FRANKFORT, KY (April 19, 2006) – As required under the 1998 Master Settlement Agreement (MSA) between the major tobacco manufacturers and 52 states and territories, Kentucky this week will receive an annual payment of over $100 million in tobacco settlement money, Attorney General Greg Stumbo announced today.

“Kentucky received $95,747,197.75 on Monday and a second distribution today is expected to raise that by $6,445,840 for a total of over $102 million. This does not include the roughly $13 million that was put in the disputed account by Reynolds and Lorillard. We plan to file a motion today to recover that amount,” Stumbo said. “My office continues to work hard to make sure that the Commonwealth receives its fair share of the tobacco settlement payments, which provide funding for several important agricultural, health and education programs that benefit Kentucky citizens.”

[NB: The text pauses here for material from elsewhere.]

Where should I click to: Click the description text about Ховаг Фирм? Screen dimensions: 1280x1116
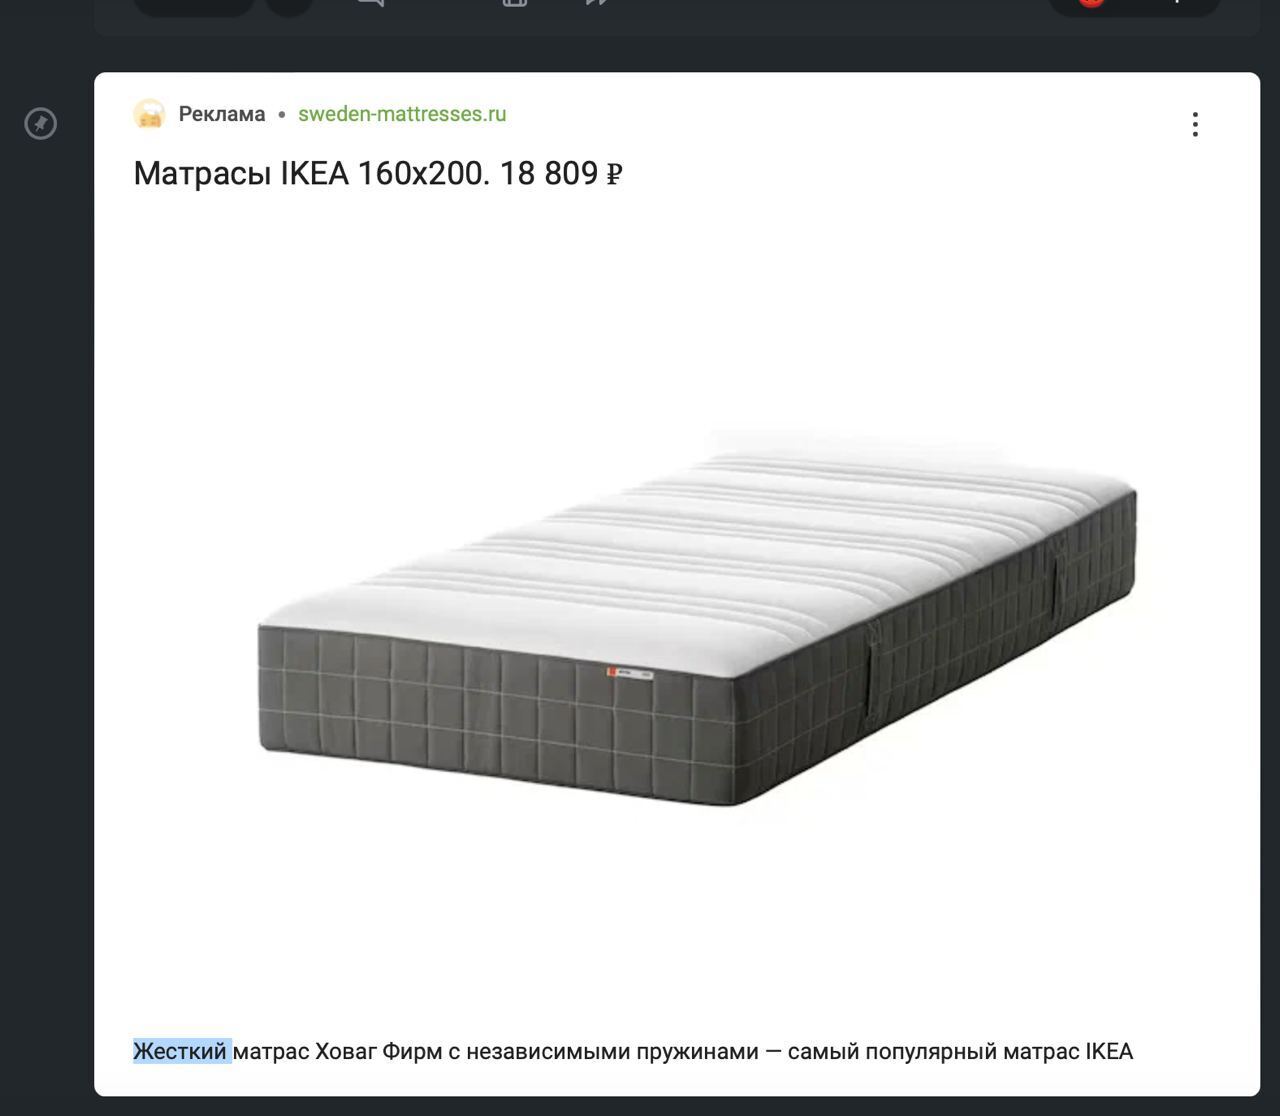coord(633,1052)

Under the MSA, the tobacco companies agreed to make annual payments in perpetuity to the Settling States, to fund a national foundation dedicated to significantly reducing the use of tobacco products by youth and to abide by certain restrictions on promotional and lobbying activity. Kentucky’s share of the settlement is approximately $3.45 billion over the first twenty five years. Payments are determined according to a formula that is calculated, in part, by the number of cigarettes sold by companies that have agreed to join the settlement.

The total received by Kentucky since the initial MSA payment in 1999 is more than $835 million for “Phase I.” An additional $600 million was received under “Phase II,” the Tobacco Growers Trust Agreement, which was created as a result of an MSA provision to address affected tobacco growing communities in 14 states.

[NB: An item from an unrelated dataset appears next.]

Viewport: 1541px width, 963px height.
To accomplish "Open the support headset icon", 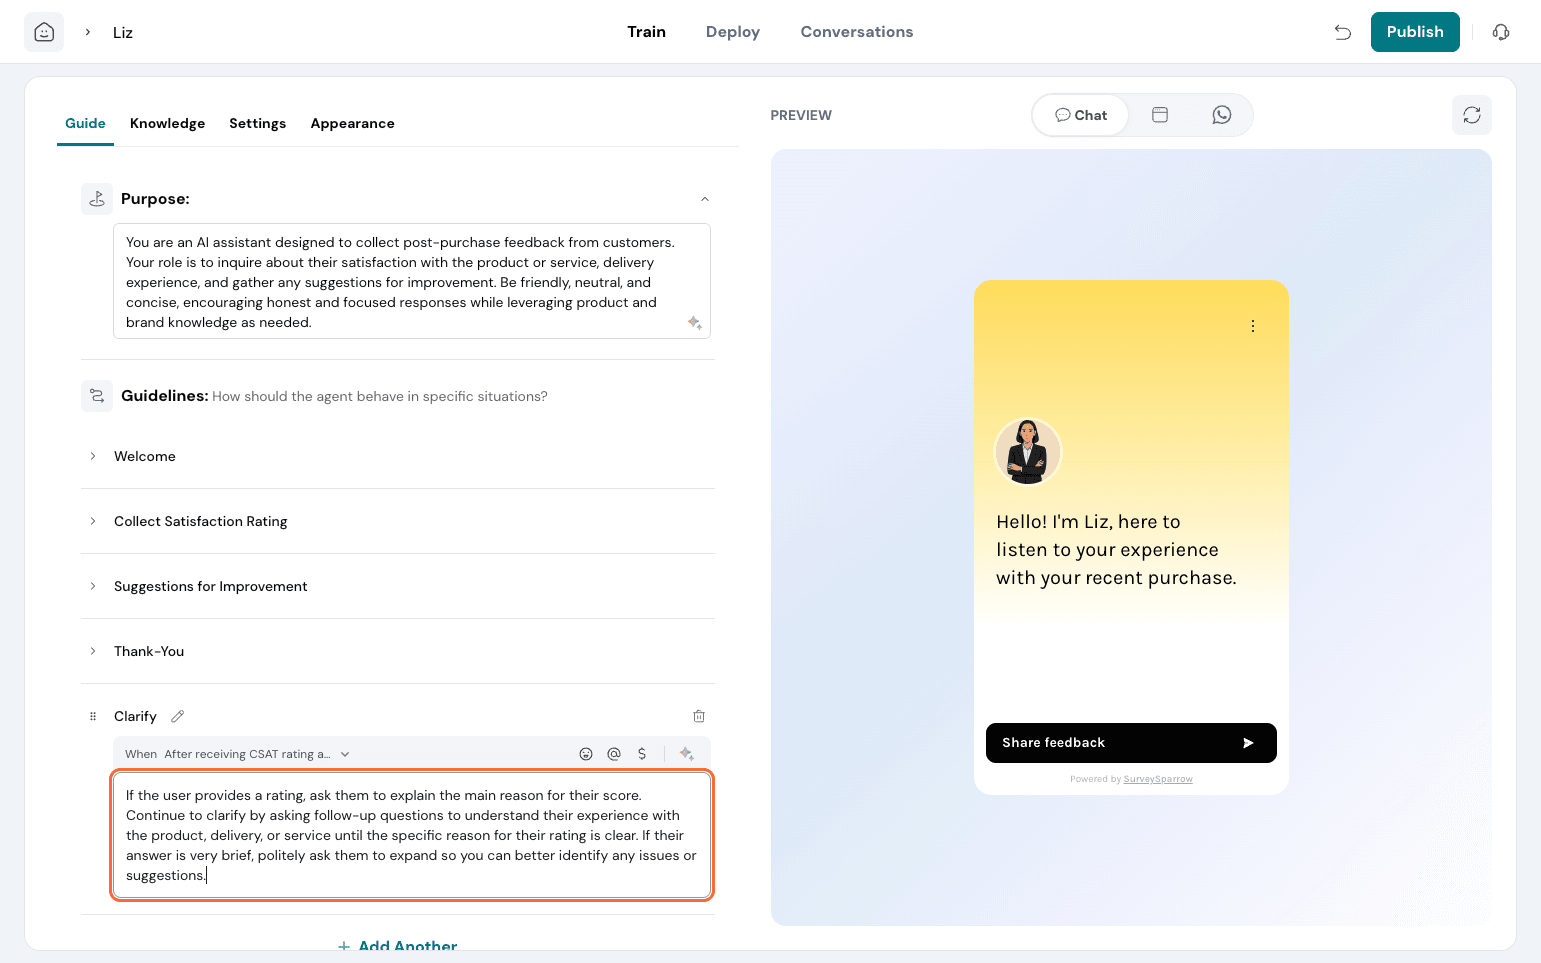I will (x=1500, y=32).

Most of the MSA payment was to be paid by the three largest cigarette manufacturers, Philip Morris, Reynolds American, and Lorillard. Philip Morris made its payment in full but Reynolds American and Lorillard put into a disputed account about $750 million from their payment based on their claim that they are entitled to reduce their payments because of a provision in the MSA called the Non-Participating Manufacturer (“NPM Adjustment.”). If a state diligently enforces the escrow statute, it is not subject to this reduction in payment. The Office of Attorney General is planning to take action to obtain a judgment that Kentucky properly enforced this law and therefore should receive its full share of the withheld amounts, which comes to over $13 million.

Cigarette sales nationally are down 21% since the agreement went into effect and the public health provisions of the MSA that restrict cigarette advertising and promotion in numerous ways have changed the way cigarettes are marketed in the United States. The number of cigarettes sold in the United States in 2005 was the lowest since 1951 although the U.S. population has doubled and per capita cigarette consumption in the United States is at its lowest level since the 1930s. This decline will have significant long-term effects on the health care costs related to smoking in the future.

Although a portion of the payment was withheld, Participating Manufacturers still paid the States that are signatories to the Agreement over $5.7 billion this week, bringing the total payments made under the MSA thus far to all such States to more than $47 billion. $95.7 million was received in the first part of the distribution to Kentucky on Monday April 17, with another $6.4 million expected to be distributed today.